The third method is to use the SetDrawBuffer function to set the active drawing buffer to a non-conforming offscreen memory buffer on hardware that can support this. This is most useful for setting up offscreen ‘surfaces’ with a possibly different set of dimensions to the main display mode (similar to DirectX offscreen surfaces). The first two methods should be relatively straight forward, but the following code can be used to implement the third case for a 320x240 8bpp buffer starting at the 1Mb memory boundary:
drawBuf.dwSize = sizeof(drawBuf);
drawBuf.Offset = 1048576; // 1Mb offset
drawBuf.Stride = 320;
drawBuf.Width = 320;
drawBuf.Height = 240;
if (state2d.SetDrawBuffer(&drawBuf) != 0)

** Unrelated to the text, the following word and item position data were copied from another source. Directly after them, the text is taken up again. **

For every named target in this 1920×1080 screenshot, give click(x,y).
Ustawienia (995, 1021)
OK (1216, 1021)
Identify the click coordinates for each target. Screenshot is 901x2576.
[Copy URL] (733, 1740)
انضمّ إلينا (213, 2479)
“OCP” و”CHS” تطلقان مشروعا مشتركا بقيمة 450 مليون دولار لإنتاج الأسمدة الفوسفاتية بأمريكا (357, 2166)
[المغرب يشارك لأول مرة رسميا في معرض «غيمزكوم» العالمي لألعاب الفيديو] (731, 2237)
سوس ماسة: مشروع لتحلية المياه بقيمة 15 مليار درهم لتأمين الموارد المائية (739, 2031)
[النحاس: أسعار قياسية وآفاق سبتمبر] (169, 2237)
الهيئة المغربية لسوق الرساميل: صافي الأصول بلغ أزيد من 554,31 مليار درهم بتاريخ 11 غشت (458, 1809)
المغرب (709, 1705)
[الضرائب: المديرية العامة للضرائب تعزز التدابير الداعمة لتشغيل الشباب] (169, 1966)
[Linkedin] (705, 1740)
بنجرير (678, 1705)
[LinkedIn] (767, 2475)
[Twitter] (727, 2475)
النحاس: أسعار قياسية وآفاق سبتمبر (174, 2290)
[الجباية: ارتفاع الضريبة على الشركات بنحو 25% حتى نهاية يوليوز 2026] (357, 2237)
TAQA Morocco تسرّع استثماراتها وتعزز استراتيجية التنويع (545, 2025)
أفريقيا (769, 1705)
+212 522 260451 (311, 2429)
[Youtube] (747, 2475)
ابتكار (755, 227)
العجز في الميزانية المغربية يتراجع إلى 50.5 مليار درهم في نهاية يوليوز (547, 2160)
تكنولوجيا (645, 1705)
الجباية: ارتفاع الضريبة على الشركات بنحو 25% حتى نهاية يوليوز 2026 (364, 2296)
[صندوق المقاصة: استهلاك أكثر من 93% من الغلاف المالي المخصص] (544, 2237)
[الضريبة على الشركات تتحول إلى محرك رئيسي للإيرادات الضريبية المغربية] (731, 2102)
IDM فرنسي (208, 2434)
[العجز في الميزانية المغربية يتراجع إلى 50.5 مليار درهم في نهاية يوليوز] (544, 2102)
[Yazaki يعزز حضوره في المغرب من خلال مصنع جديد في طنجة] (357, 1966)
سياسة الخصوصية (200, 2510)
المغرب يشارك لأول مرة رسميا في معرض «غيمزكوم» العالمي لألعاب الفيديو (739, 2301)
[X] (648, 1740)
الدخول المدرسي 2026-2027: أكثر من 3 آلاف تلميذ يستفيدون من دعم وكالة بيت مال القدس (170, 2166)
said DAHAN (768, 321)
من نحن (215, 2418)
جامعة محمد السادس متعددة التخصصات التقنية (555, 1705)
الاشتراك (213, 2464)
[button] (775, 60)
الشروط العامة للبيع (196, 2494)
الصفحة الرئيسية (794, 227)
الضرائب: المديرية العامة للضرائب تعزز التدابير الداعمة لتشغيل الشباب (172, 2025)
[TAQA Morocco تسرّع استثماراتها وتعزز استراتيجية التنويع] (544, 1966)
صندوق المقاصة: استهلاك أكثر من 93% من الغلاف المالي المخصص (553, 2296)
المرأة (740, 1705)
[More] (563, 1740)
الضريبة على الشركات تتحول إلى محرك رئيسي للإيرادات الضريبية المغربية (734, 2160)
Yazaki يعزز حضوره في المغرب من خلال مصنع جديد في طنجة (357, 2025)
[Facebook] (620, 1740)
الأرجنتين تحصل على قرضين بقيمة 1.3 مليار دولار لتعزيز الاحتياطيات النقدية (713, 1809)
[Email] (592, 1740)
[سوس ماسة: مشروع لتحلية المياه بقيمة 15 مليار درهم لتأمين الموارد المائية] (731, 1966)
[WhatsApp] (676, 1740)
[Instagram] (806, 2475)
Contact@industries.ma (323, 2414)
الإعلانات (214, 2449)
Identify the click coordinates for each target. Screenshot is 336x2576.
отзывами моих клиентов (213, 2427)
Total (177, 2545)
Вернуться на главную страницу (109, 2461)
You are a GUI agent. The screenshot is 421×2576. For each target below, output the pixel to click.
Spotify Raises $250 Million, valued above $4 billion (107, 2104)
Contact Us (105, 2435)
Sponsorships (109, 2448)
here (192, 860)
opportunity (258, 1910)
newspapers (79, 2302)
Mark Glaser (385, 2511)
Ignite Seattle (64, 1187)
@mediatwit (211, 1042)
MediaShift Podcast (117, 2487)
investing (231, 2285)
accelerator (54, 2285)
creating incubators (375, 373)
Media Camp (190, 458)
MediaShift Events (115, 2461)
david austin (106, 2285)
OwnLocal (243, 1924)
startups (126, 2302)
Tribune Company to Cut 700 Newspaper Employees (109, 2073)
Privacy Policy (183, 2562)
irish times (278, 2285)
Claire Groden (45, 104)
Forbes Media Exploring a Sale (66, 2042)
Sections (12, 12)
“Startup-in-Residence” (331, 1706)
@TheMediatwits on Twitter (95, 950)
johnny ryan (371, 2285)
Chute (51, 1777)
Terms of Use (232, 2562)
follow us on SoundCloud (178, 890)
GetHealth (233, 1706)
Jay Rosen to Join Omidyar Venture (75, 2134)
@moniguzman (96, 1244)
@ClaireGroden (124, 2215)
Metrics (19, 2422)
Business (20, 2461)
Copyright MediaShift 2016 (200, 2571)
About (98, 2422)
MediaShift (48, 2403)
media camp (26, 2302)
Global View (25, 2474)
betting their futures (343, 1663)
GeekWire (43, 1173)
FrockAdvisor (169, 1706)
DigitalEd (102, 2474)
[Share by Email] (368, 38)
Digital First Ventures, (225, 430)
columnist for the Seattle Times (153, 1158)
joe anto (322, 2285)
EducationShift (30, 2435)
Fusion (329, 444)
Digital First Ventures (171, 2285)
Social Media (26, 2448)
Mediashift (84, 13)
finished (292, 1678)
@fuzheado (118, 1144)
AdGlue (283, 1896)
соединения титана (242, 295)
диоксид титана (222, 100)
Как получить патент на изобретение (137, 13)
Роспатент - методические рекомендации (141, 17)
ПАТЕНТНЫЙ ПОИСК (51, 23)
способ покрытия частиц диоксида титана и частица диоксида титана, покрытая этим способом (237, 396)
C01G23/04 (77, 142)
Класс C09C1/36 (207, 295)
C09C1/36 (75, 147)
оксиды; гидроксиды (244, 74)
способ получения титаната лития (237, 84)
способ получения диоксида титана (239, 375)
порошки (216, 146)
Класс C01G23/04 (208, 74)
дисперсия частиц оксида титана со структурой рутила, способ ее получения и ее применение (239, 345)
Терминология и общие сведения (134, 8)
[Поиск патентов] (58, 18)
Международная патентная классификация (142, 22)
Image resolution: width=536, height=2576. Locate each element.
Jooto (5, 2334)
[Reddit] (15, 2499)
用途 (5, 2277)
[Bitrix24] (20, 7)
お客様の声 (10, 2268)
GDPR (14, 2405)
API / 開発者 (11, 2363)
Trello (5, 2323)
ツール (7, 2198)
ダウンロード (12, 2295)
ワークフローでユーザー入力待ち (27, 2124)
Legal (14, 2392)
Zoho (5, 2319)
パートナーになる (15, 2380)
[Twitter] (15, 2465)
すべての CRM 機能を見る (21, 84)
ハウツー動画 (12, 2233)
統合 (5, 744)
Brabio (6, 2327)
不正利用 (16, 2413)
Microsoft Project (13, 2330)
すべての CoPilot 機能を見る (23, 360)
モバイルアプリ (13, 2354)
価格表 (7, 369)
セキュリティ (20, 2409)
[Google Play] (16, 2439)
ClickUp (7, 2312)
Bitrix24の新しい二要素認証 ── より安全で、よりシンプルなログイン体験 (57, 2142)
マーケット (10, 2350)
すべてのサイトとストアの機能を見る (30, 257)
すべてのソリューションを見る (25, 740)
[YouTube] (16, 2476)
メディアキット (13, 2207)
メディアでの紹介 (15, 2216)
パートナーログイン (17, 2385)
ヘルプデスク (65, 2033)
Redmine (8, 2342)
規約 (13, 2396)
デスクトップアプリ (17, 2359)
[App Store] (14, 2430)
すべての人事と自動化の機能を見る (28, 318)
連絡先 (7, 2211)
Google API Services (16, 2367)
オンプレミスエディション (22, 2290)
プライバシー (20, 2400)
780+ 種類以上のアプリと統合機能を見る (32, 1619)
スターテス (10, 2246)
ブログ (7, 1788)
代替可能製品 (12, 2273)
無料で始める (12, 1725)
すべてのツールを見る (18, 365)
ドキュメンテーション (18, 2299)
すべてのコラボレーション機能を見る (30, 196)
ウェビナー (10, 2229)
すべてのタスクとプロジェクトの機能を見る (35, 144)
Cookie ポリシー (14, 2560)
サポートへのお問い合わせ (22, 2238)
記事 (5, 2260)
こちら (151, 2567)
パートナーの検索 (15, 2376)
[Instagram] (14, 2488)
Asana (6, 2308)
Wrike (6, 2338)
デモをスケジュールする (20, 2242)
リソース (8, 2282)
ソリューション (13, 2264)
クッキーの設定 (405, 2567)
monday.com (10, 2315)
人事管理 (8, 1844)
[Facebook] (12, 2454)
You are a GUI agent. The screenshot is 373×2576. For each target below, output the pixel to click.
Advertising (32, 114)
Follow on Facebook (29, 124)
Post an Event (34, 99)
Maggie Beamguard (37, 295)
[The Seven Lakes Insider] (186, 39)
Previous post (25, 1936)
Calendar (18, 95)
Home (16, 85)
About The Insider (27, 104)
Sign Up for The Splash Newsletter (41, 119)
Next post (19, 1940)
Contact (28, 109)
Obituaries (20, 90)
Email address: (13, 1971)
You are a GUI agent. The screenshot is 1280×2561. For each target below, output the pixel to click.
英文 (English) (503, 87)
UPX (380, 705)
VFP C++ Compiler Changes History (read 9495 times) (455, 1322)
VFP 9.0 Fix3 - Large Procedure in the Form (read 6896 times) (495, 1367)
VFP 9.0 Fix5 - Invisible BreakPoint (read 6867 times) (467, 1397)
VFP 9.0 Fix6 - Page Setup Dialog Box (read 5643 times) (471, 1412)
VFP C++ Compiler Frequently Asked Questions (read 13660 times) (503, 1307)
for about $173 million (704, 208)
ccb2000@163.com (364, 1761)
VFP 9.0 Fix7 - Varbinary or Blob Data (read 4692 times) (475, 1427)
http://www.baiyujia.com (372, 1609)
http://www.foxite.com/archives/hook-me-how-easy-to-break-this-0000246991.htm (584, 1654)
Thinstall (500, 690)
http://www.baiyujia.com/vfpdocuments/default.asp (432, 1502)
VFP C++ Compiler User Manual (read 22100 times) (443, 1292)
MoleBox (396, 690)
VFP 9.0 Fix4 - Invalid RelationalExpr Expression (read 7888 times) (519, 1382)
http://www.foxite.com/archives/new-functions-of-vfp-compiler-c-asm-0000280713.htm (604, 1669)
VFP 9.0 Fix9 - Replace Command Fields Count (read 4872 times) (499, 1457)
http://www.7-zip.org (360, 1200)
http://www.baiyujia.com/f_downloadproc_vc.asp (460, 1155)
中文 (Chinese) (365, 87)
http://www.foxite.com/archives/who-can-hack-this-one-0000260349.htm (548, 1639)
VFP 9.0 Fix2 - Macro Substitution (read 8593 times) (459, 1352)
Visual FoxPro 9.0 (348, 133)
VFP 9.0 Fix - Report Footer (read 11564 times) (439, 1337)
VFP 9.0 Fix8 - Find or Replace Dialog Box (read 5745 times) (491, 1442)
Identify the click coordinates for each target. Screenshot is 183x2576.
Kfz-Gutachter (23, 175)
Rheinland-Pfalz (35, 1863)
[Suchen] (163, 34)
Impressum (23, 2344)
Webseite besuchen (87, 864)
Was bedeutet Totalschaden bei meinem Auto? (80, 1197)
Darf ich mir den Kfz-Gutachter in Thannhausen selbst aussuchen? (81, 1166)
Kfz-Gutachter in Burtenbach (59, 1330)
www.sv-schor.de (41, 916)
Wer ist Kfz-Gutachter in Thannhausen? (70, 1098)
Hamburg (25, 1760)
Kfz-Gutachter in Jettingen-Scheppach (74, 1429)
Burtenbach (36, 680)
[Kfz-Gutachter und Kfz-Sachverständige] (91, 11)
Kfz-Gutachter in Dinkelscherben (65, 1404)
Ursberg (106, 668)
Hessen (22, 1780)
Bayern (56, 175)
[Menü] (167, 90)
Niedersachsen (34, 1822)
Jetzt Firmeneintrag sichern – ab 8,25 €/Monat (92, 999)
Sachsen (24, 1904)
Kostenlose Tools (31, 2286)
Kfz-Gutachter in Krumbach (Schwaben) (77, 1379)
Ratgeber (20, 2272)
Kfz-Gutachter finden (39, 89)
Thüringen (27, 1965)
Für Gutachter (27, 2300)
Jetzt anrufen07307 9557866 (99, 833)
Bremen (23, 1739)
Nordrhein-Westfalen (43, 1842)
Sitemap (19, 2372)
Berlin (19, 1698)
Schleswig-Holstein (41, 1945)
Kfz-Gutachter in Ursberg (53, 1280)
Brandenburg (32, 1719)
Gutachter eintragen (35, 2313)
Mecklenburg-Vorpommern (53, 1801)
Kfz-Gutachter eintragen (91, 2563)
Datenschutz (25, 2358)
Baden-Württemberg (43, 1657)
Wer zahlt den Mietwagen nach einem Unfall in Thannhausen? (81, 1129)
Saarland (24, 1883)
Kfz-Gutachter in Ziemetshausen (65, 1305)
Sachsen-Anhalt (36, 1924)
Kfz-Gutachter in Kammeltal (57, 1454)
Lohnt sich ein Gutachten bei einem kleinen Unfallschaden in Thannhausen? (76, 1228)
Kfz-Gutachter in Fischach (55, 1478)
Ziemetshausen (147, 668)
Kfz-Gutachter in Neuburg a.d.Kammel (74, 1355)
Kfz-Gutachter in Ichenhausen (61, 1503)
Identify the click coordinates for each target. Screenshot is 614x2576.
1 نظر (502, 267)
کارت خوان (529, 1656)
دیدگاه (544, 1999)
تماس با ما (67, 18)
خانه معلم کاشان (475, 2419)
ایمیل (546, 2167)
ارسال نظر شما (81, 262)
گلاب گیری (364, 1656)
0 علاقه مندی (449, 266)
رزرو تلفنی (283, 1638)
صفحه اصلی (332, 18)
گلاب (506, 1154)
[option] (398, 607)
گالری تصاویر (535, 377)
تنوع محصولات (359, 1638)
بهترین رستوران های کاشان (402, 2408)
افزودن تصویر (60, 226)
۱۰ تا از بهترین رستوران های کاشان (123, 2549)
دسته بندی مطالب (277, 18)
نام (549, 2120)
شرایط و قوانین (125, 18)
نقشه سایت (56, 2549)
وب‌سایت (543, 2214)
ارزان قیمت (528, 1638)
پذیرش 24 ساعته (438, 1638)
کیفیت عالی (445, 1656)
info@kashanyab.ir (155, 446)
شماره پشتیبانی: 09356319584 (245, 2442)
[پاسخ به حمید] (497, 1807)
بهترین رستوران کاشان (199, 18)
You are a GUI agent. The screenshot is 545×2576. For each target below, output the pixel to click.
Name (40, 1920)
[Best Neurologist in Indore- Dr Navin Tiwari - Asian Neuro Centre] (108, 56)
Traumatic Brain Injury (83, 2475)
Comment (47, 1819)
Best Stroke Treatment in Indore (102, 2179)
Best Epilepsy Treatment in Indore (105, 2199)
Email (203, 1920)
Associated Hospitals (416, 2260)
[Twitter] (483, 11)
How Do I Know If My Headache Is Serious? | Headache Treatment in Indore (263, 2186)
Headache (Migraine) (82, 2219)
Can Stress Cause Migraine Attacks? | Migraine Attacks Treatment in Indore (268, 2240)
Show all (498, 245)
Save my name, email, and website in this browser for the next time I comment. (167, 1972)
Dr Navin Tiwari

PM_fatalError(“Unable to set
draw buffer!”);
Note that for non-conforming draw buffers, you must ensure that the Offset and Stride members are aligned to the necessary alignment values defined in the BitmapStartAlign and BitmapStridePad members of the GA_devCtx structure (some hardware requires the use of the AlignLinearBuffer function instead to properly align the buffers). Also be prepared for SetDrawBuffer to fail if the hardware cannot do this, as lots of older hardware is not capable of supporting non-conforming draw buffers. The above code essentially sets up the following framebuffer layout:
Note: If you plan to utilize offscreen memory to store bitmap data, please use the buffer manager functions provided by the GA_bufferFuncs function group to create and manage all flip buffers and offscreen buffers. The buffer functions will provide for maximum compatibility across multiple hardware devices, properly accounting for hardware buffer alignment requirements for storing buffers in offscreen video memory.